Quoted text:
Opinion
Court of Appeals Case No. 21A-SC-375
11-01-2021
ROOF MASTERS PLUS, Appellant-Plaintiff, v. Martin WEBB, Appellee-Defendant.
Attorneys for Appellant: Justin L. Froedge, William A. Goebel, Goebel Law Office, Crawfordsville, Indiana
Attorneys for Appellant: Justin L. Froedge, William A. Goebel, Goebel Law Office, Crawfordsville, Indiana
MEMORANDUM DECISION
Molter, Judge.
[1] Roof Masters Plus sued Martin Webb in small claims court for breach of contract after Webb failed to pay the remaining $2,048.25 on his bill for roofing work, which Webb acknowledges he agreed to pay. The small claims court concluded that Webb breached the parties’ contract, but only awarded Roof Masters $750.00 in damages. Because there is no evidence to support that damages amount, we reverse and remand with instructions to revise the judgment in favor of Roof Masters to reflect an amount of $2,048.25 (plus costs).
Facts and Procedural History
[2] Webb signed a contract for Roof Masters to replace the roof on his home. App. Vol. 2 at 6. This original contract was for $13,941.32, and it contained language that the contract was "legal and binding" and that "any alterations" to the contract "involving extra costs" would "become an extra charge over and above" the original contract. Id. Several weeks later, the parties signed an addendum for additional work on the project, including adding gutters and gutter guards, with an agreed upon price of $2,048.25. Id. at 7–9. Roof Masters completed the work, but although Webb paid the original $13,266.32, he never paid the additional $2,048.25. Tr. at 13, 19. After multiple payment reminders went unanswered, Roof Masters filed a Notice of Claim in small claims court alleging breach of contract. App. Vol. 2 at 5.
[3] The small claims court held a bench trial at which it received testimony and evidence from the parties. See Tr. at 4. Webb testified that he knowingly signed the addendum because he thought that was the only way to get Roof Masters to complete the work on his home. Id. at 19–20. But he says he did not really know what the additional work was, and he never intended to pay the amount in the addendum. Id. He agreed with the small claims court's characterization that he was "lying" about his promise to pay for the additional work. Id. at 20.
[4] The small claims court concluded that Webb breached the parties’ contract and awarded judgment to Roof Masters for $750.00 plus $87.00 for court costs. App. Vol. 2 at 10. The court did not explain how it calculated these damages, but instead commented that the judgment would "make everybody unhappy." Tr. at 27–28. Roof Masters now appeals.

Directions:
a) Reproduce the passage of the Roof Masters opinion that begins at the words "Facts and Procedural" and stops after "Vol. 2 at 5.".
b) Decide whether each statement agrees with the Roof Masters opinion, answering yes or no and quoting the deciding words: (i) Roof Masters filed its claim after payment reminders went unanswered; (ii) the small claims court explained how it calculated the $750.00 in damages; (iii) the addendum included adding gutters and gutter guards.
The material that comes next is separate from the Roof Masters opinion.

Information provided:
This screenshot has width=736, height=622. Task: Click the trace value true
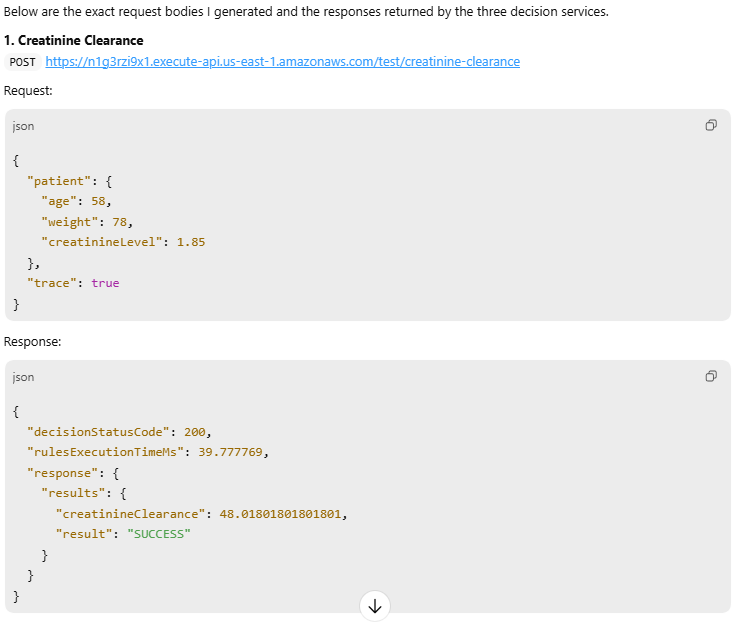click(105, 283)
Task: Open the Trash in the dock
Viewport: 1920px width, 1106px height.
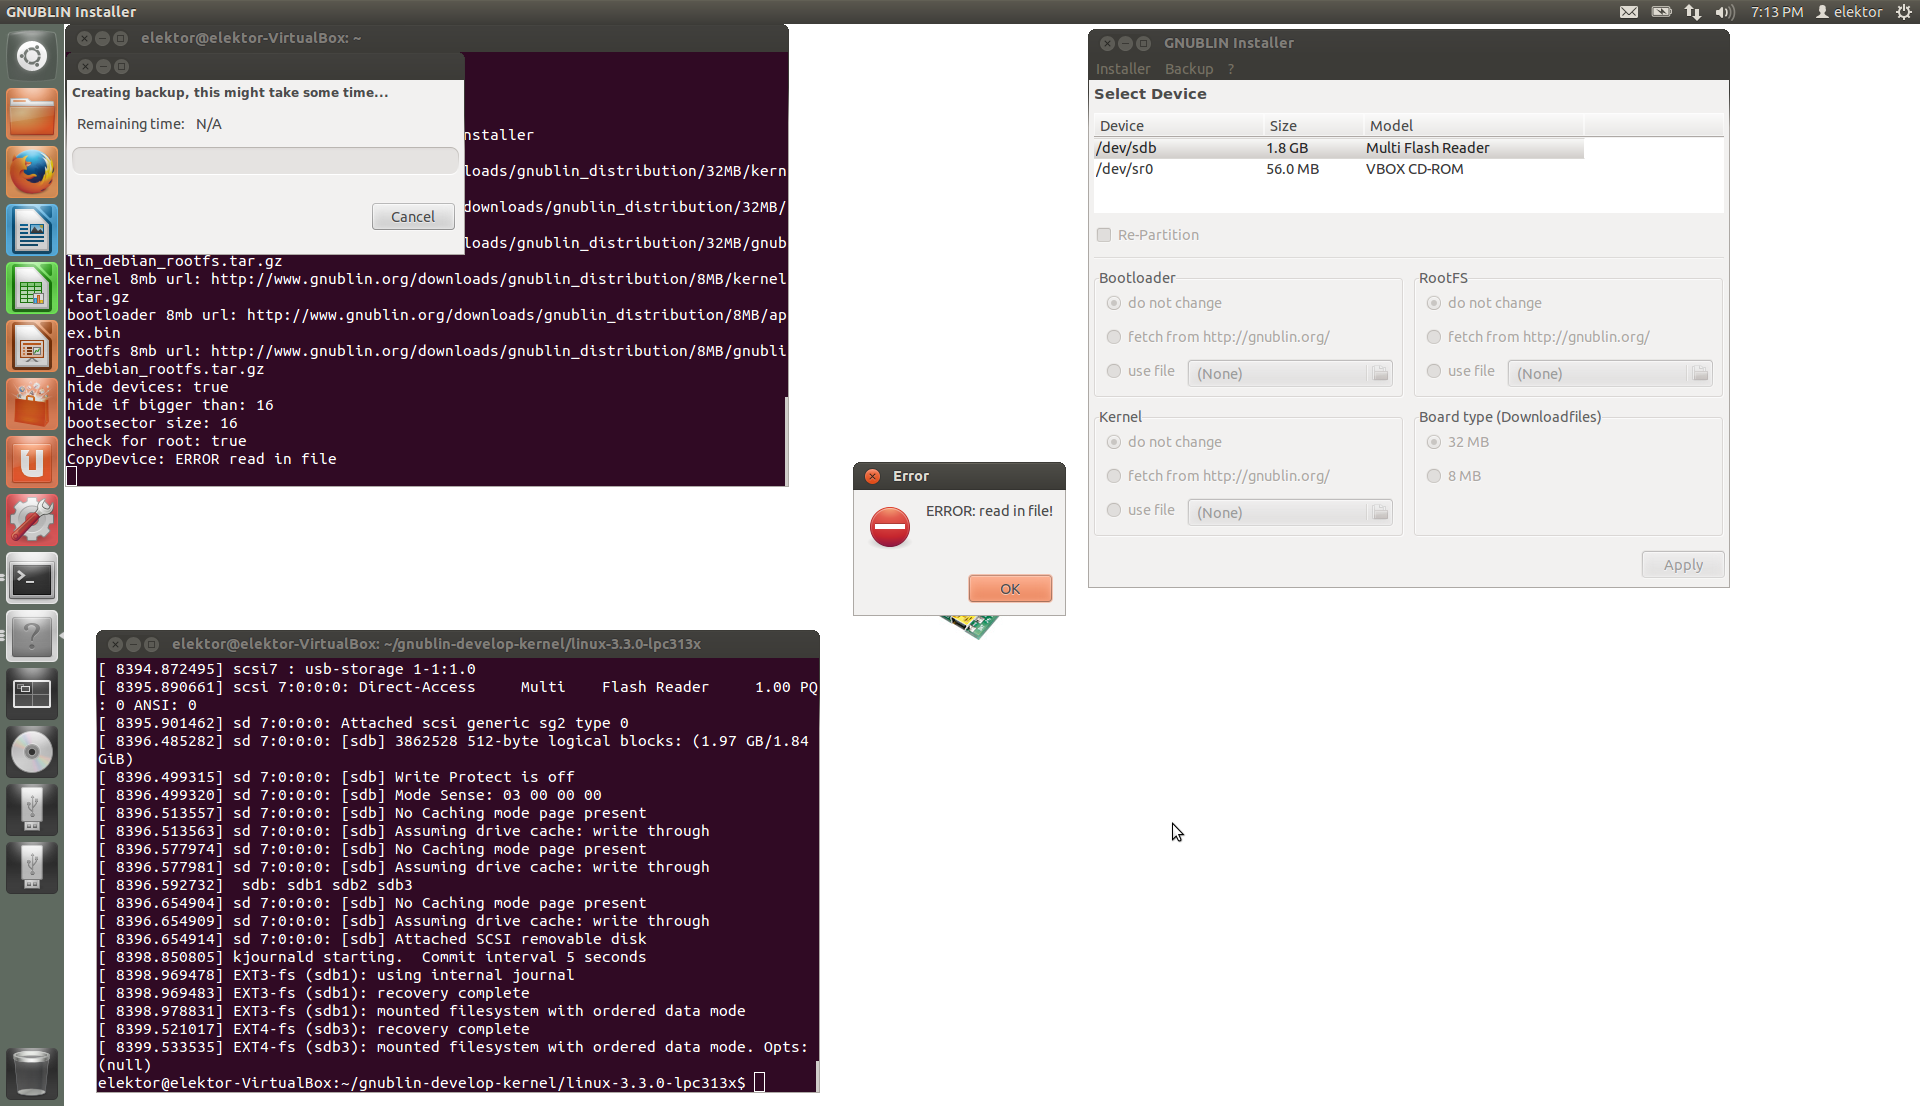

Task results:
a)
Facts and Procedural History
[2] Webb signed a contract for Roof Masters to replace the roof on his home. App. Vol. 2 at 6. This original contract was for $13,941.32, and it contained language that the contract was "legal and binding" and that "any alterations" to the contract "involving extra costs" would "become an extra charge over and above" the original contract. Id. Several weeks later, the parties signed an addendum for additional work on the project, including adding gutters and gutter guards, with an agreed upon price of $2,048.25. Id. at 7–9. Roof Masters completed the work, but although Webb paid the original $13,266.32, he never paid the additional $2,048.25. Tr. at 13, 19. After multiple payment reminders went unanswered, Roof Masters filed a Notice of Claim in small claims court alleging breach of contract. App. Vol. 2 at 5.

b)
(i) Yes: "After multiple payment reminders went unanswered, Roof Masters filed a Notice of Claim in small claims court alleging breach of contract."
(ii) No: "The court did not explain how it calculated these damages"
(iii) Yes: "including adding gutters and gutter guards"